### Verilen Alıntı ###
Aydınların Karanlığı.
İslam’da Devlet ve Siyaset vs. vs. vs….
Ali Bey bunların hiçbirisini de okumamıştır. Zaten çok okumaz olduğu konuşmalarından ve ilgili yazısından bellidir. Aslında o ilimden ziyade aksiyon adamıdır. Keşke böyle ciddi konulara hiç girmese de, fakir fukaraya, eğitim ve öğretime faydalı olmaya devam etse. Milletten aldıklarını organize ederek muhtaçlara dağıtmaya devam etse arkadaşlarıyla beraber. İlle de yazacaksa, ibadet ve ahlaka dair yazsa yani. Bunlar öyle çok ilmi gerektirmez. Ne olacak, hiç okumadan bir gazetede kırk yıl bunları yazabilirsin yani.
###
▶ **İstenen İş 1**
Alıntıdan "İslam’da Devlet ve" sözlerinin geçtiği yerden başlayıp "bunları yazabilirsin yani." sözlerinden sonra durarak o kısmı harfi harfine çıkarın.
Alıntı ile kayıtlar birbirinden ayrı malzemelerdir.
### Kayıt İçeriği ###
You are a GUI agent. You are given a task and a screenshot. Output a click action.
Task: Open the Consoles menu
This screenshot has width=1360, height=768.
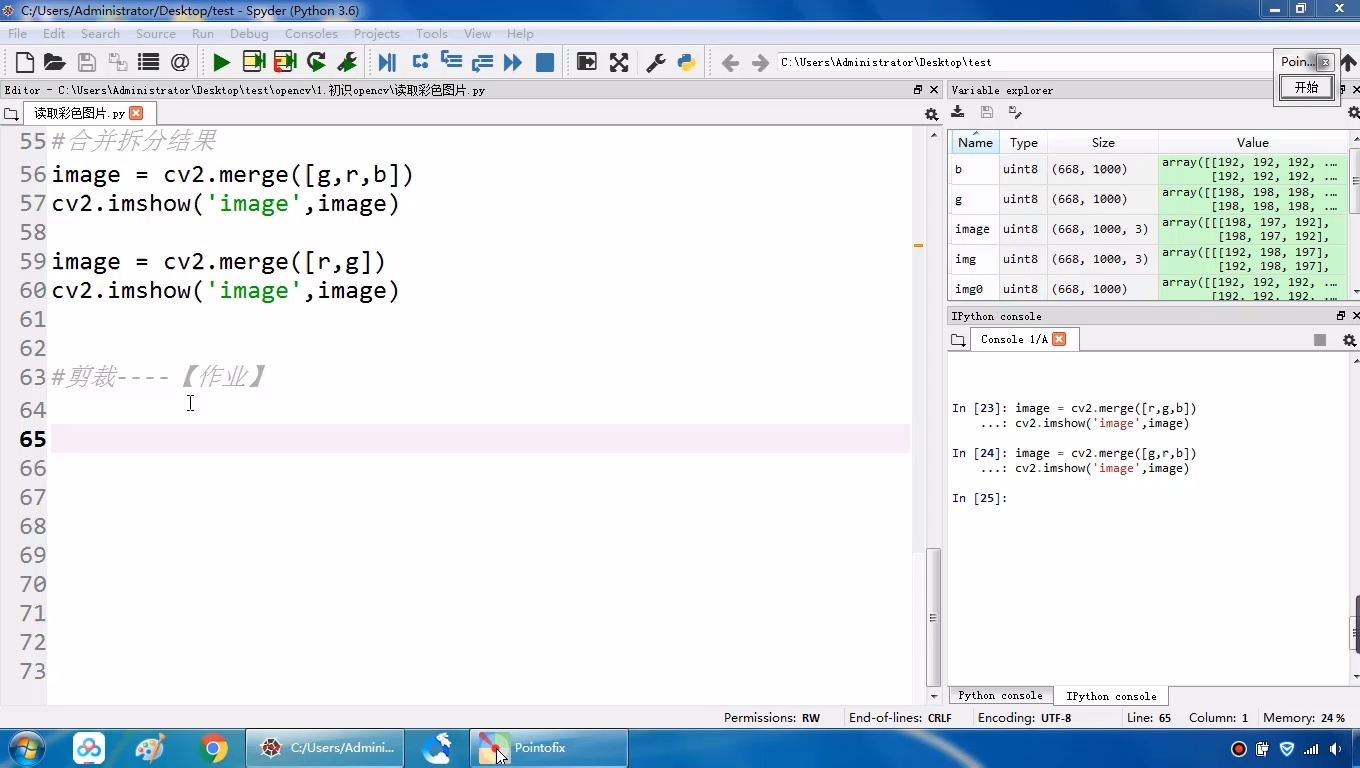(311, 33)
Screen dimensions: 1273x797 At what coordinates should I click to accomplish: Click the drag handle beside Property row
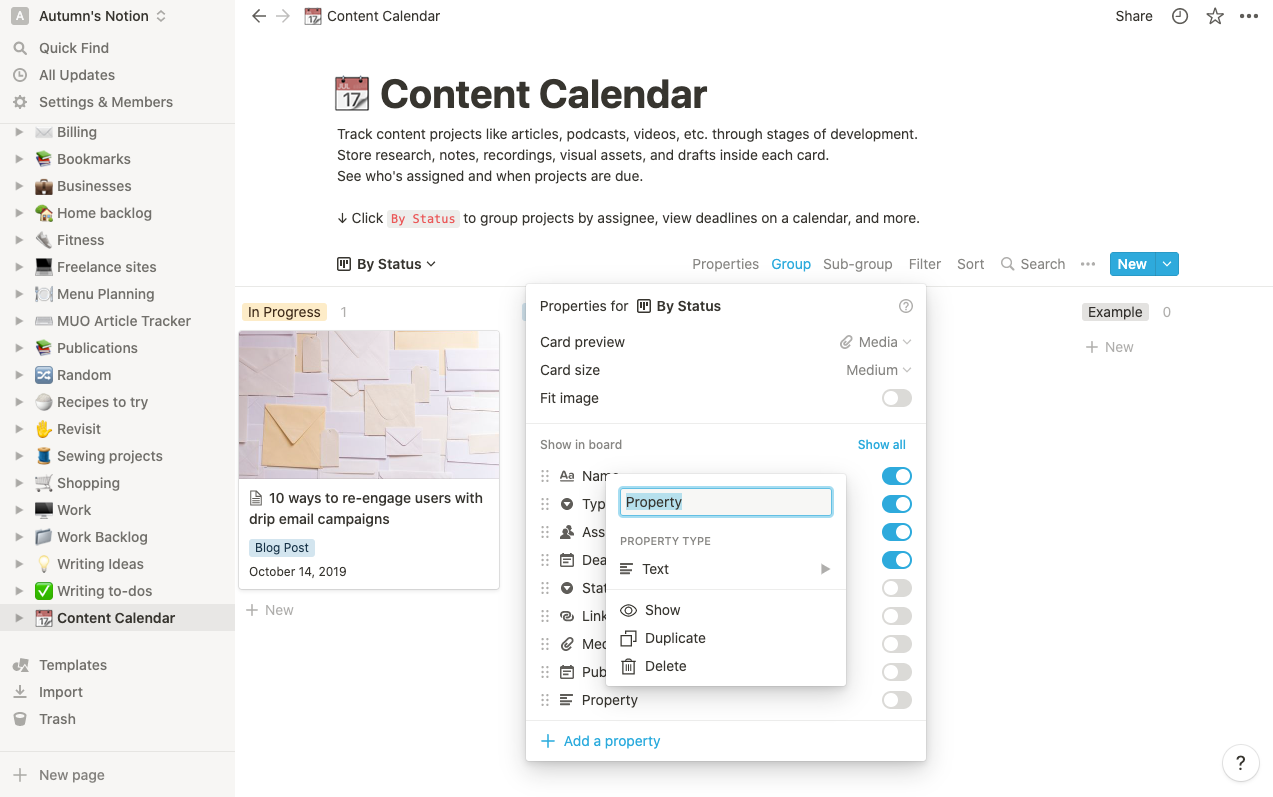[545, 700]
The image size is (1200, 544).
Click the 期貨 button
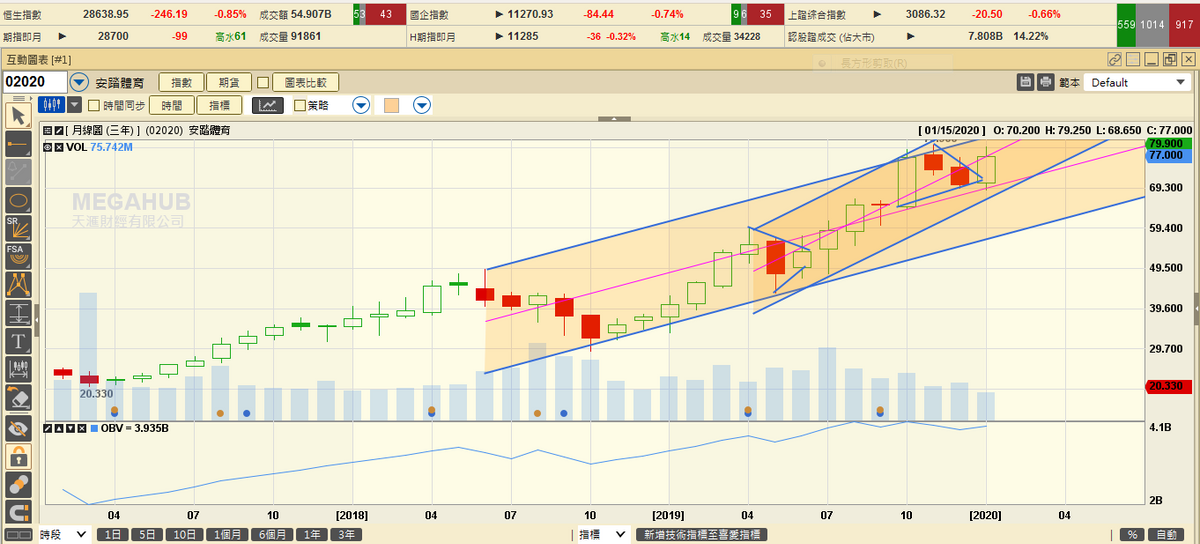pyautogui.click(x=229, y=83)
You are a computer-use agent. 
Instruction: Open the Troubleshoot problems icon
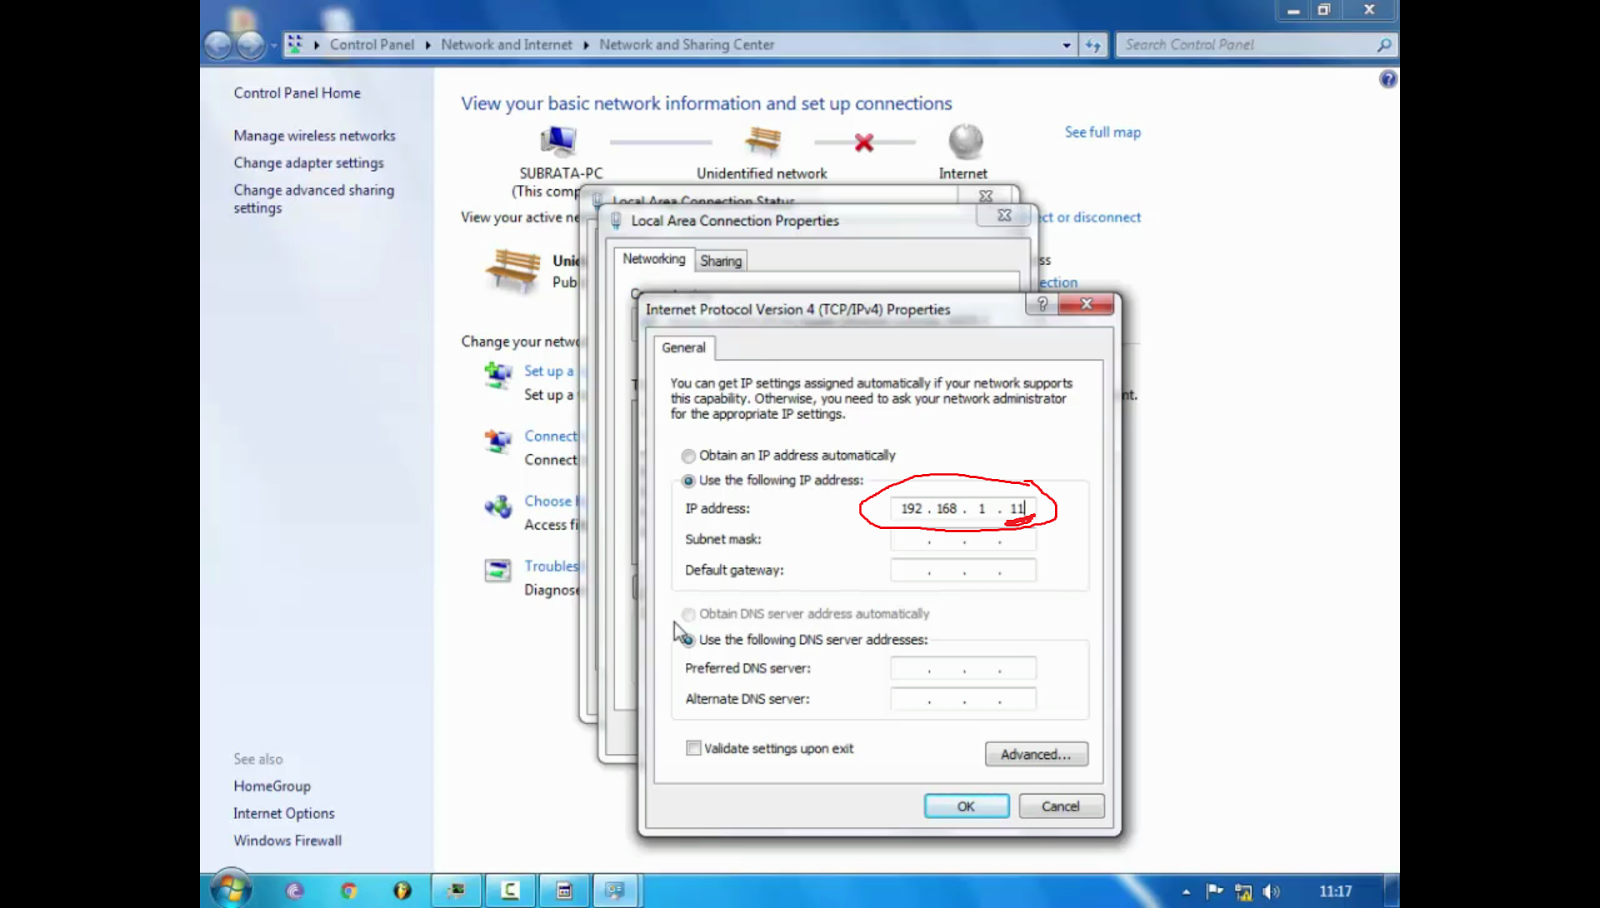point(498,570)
###
### Kayıt İçeriği ###
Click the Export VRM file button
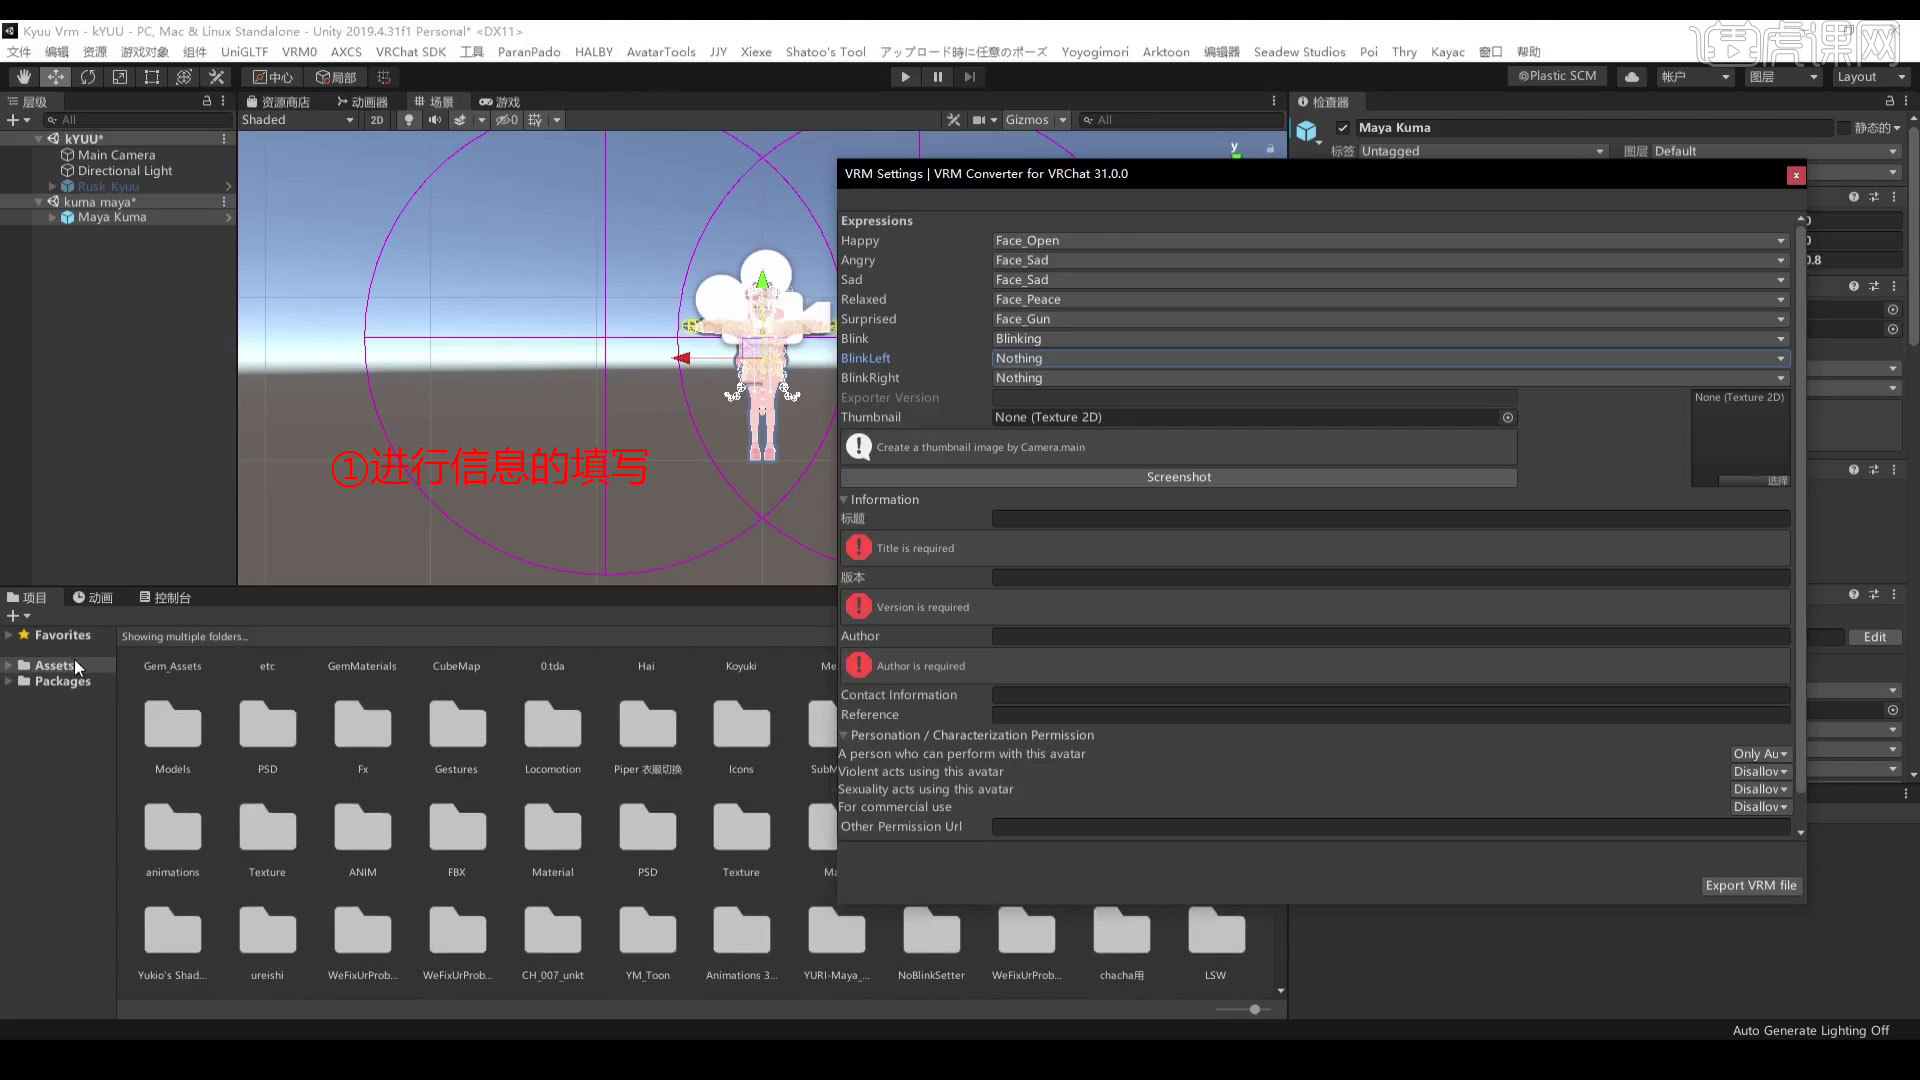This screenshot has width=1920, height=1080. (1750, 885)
###
▶ **İstenen İş 2**
Kayıtlarda "Screen dimensions: 1273x797" geçen satırdan başlayın, "pyautogui.click(x=229, y=83)" geçen satırdan sonra durun; iki uçtaki satırlar dahil yalnızca bu satırları istekleriyle birlikte yeniden yazın ve cevaplardaki koordinatların her sayısına 93 ekleyin. Resimleri cevaba koymayın.

▶ **Alıştırma Sonucu 1**
İslam’da Devlet ve Siyaset vs. vs. vs….
Ali Bey bunların hiçbirisini de okumamıştır. Zaten çok okumaz olduğu konuşmalarından ve ilgili yazısından bellidir. Aslında o ilimden ziyade aksiyon adamıdır. Keşke böyle ciddi konulara hiç girmese de, fakir fukaraya, eğitim ve öğretime faydalı olmaya devam etse. Milletten aldıklarını organize ederek muhtaçlara dağıtmaya devam etse arkadaşlarıyla beraber. İlle de yazacaksa, ibadet ve ahlaka dair yazsa yani. Bunlar öyle çok ilmi gerektirmez. Ne olacak, hiç okumadan bir gazetede kırk yıl bunları yazabilirsin yani.

▶ **Alıştırma Sonucu 2**
Screen dimensions: 1273x797 At what coordinates should I click to accomplish: Click the drag handle beside Property row
[638, 793]
The image size is (1200, 544).
Click the 期貨 button
pyautogui.click(x=322, y=176)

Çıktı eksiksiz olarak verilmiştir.